▶ _About this exercise_:
For the entries below, copy exactly the line that contains "This screenshot has height=431, width=602." through the line that contains "Click the SuppressWarnings", both ends included, and exclude all pictures.

▶ _Material supplied_:
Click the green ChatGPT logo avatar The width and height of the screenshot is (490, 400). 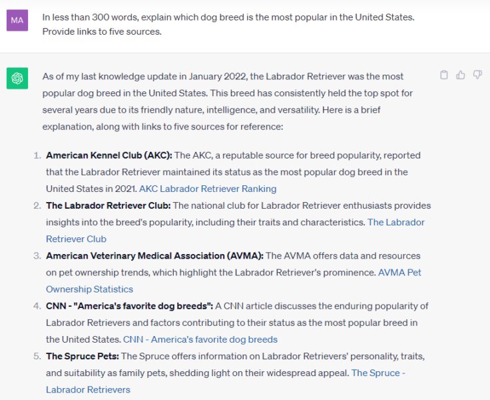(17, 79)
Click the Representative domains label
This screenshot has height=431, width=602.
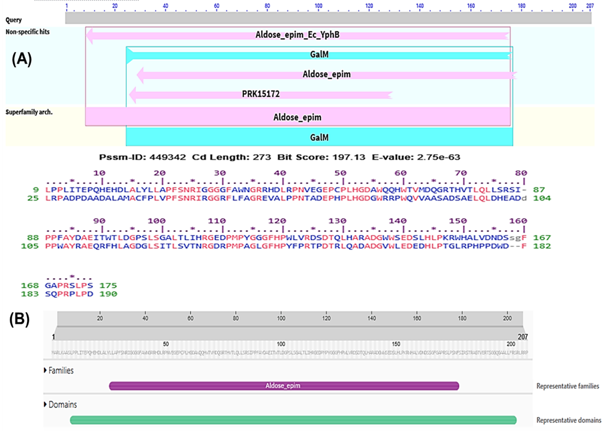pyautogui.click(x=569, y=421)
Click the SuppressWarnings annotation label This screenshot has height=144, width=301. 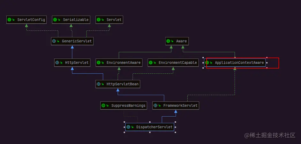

--

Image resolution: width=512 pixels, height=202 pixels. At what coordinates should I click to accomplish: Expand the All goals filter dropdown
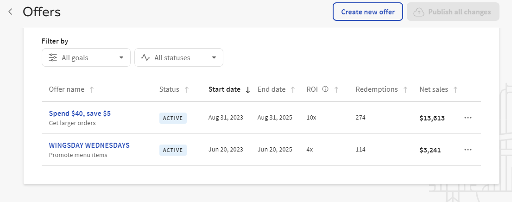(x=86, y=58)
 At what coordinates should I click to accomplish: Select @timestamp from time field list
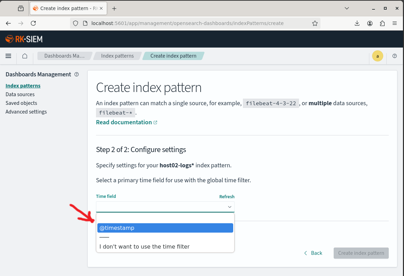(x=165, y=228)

▶ _Task solution_:
This screenshot has height=431, width=602.
pyautogui.click(x=569, y=421)
Click the SuppressWarnings annotation label This screenshot has height=144, width=301. 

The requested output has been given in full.